> _About this exercise_
Write out everything from the line containing "Describe the element at coordinates (154, 425)" down to the line containing "scene-node-solid-3: + solid_3 is", both lines included, repeating each row word for word. Leave the pictures out of your answer.

> _Study material_
# # # # #

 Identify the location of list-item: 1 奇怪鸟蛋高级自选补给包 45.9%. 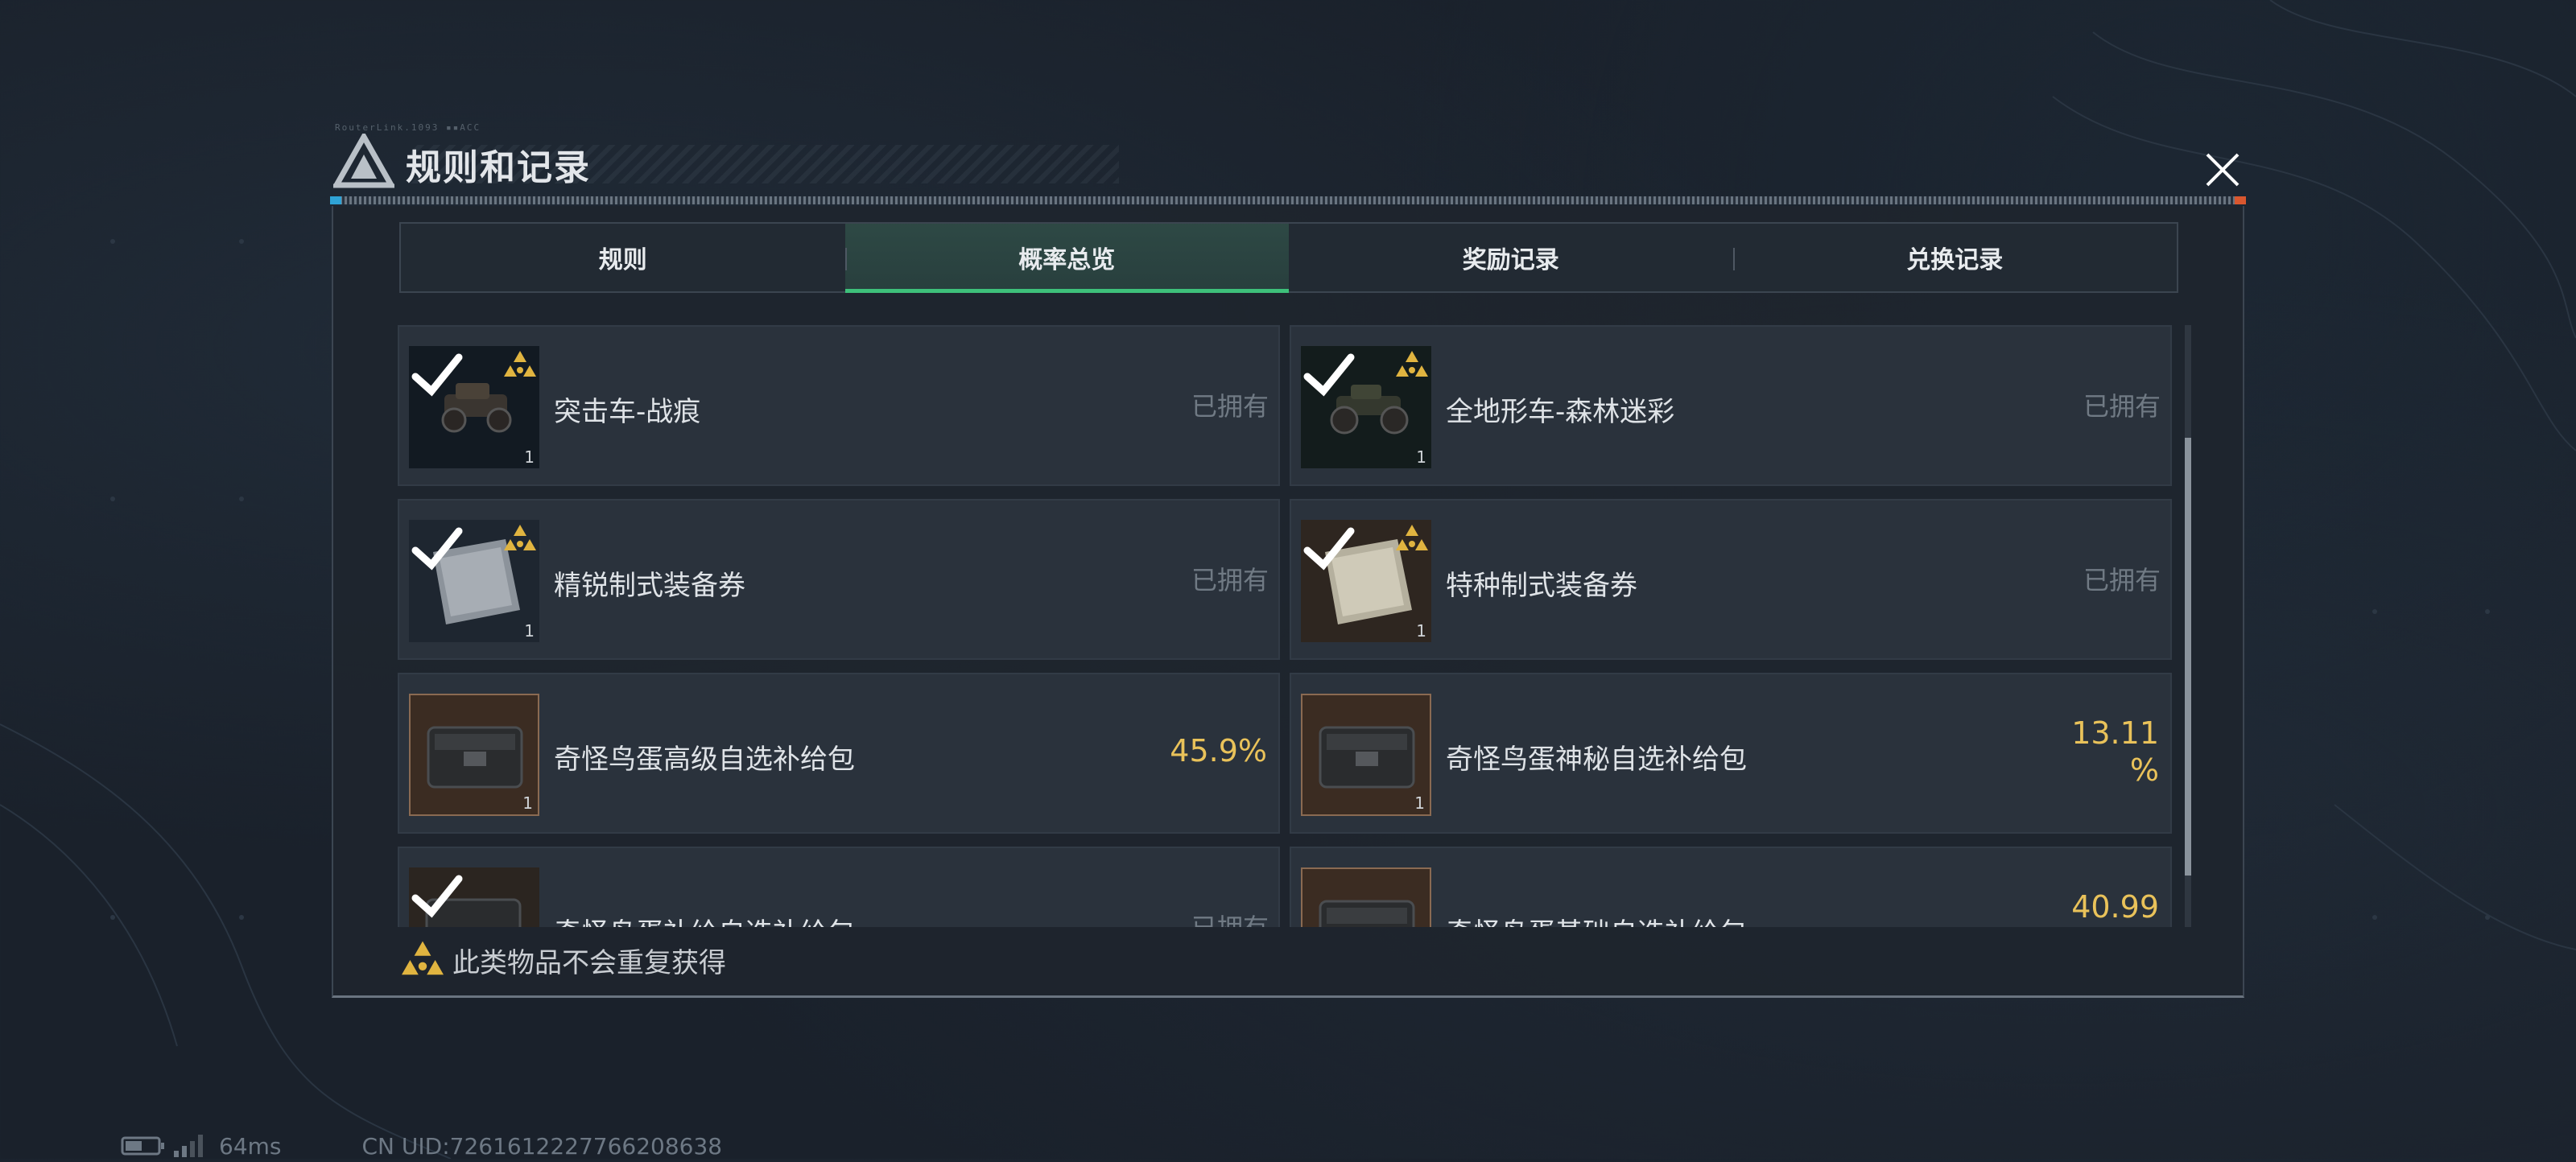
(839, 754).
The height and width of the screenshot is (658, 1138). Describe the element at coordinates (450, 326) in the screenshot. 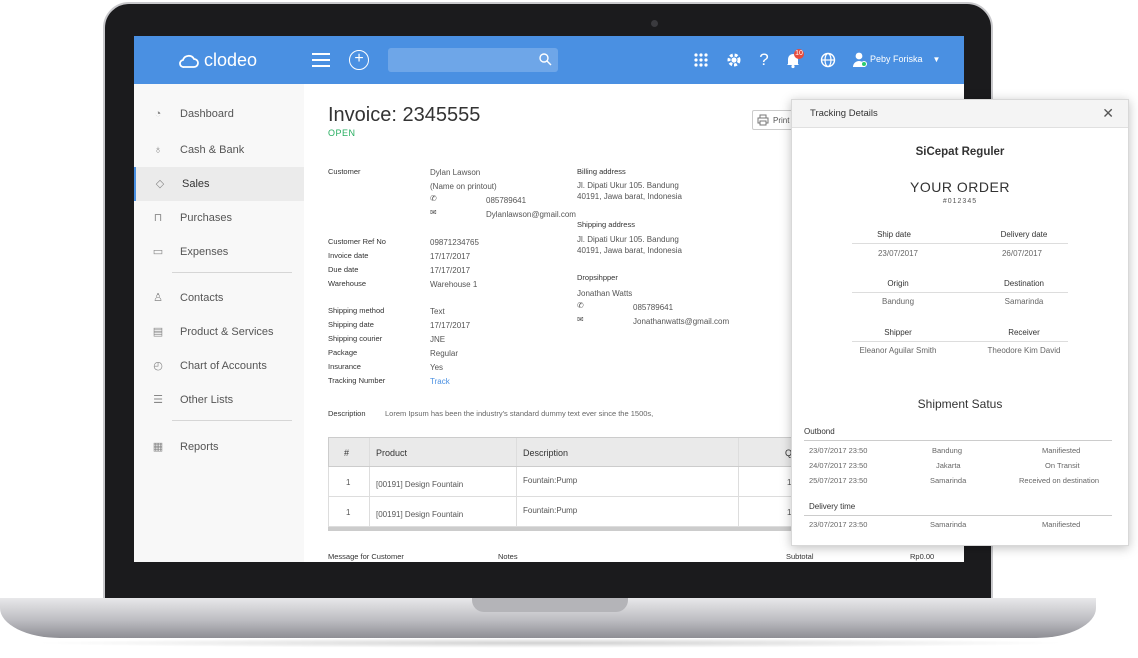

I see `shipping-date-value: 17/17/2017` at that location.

# # # # #

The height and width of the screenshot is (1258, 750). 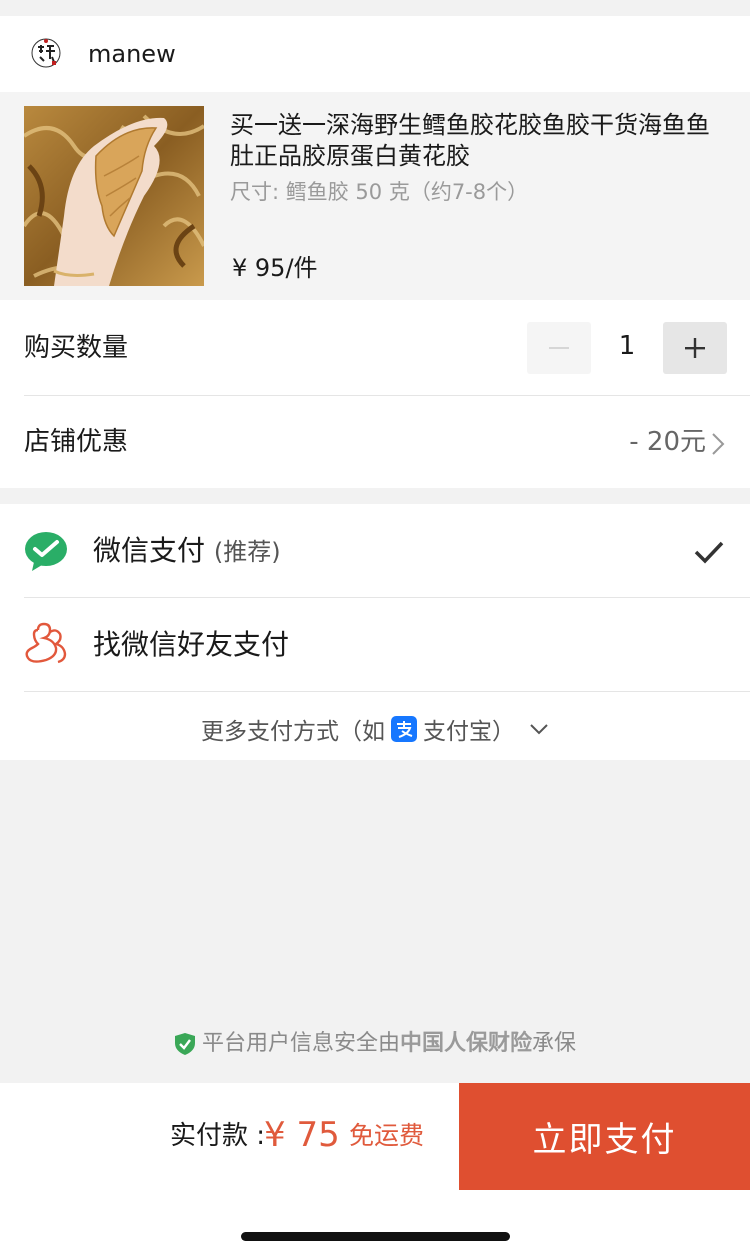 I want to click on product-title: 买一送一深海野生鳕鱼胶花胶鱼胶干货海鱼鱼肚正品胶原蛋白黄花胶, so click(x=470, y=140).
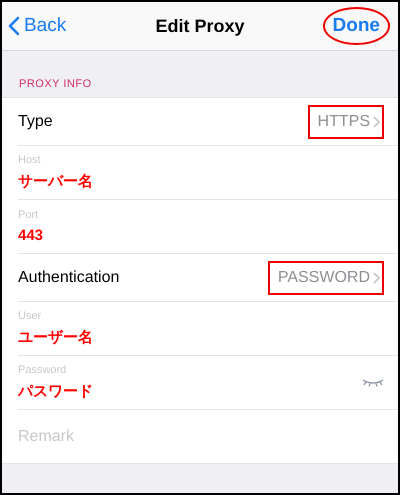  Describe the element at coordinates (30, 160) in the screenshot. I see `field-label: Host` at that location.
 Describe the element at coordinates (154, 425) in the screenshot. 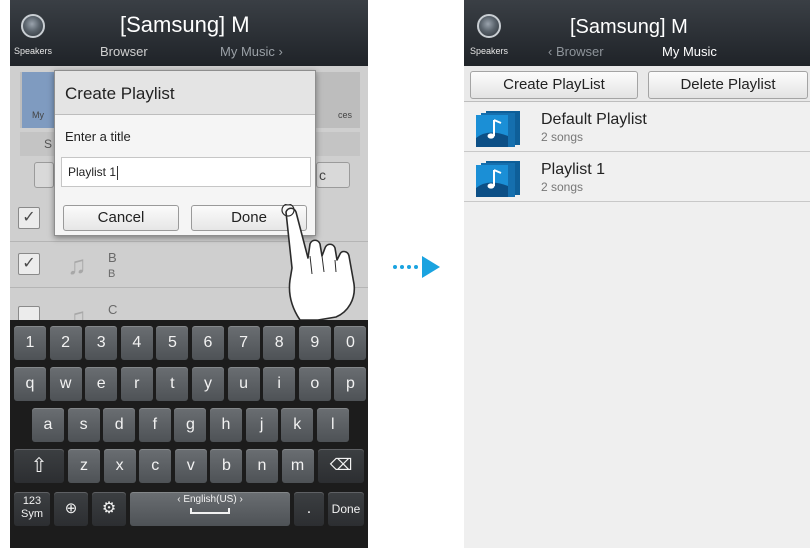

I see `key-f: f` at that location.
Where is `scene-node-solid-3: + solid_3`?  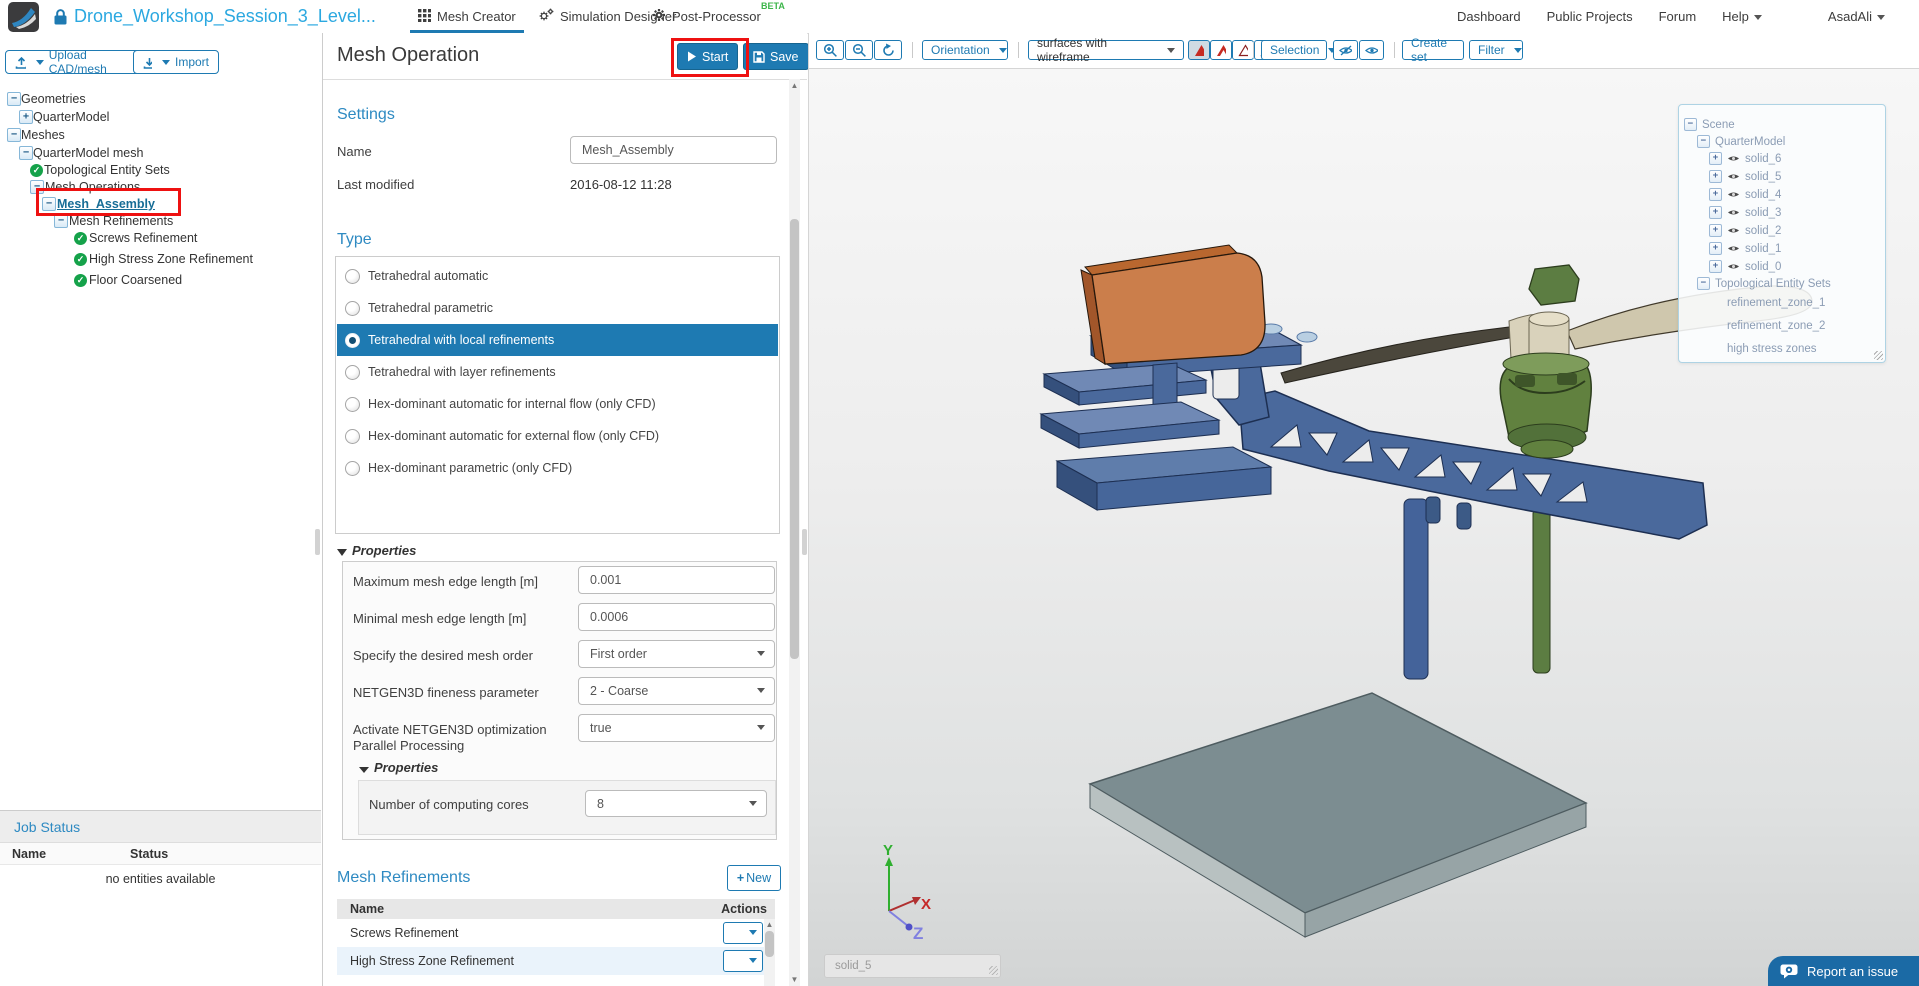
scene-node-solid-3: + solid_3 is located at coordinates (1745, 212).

# # # # #

> _Reply to the exercise_
 Describe the element at coordinates (154, 425) in the screenshot. 

I see `key-f: f` at that location.
Where is `scene-node-solid-3: + solid_3`?  
scene-node-solid-3: + solid_3 is located at coordinates (1745, 212).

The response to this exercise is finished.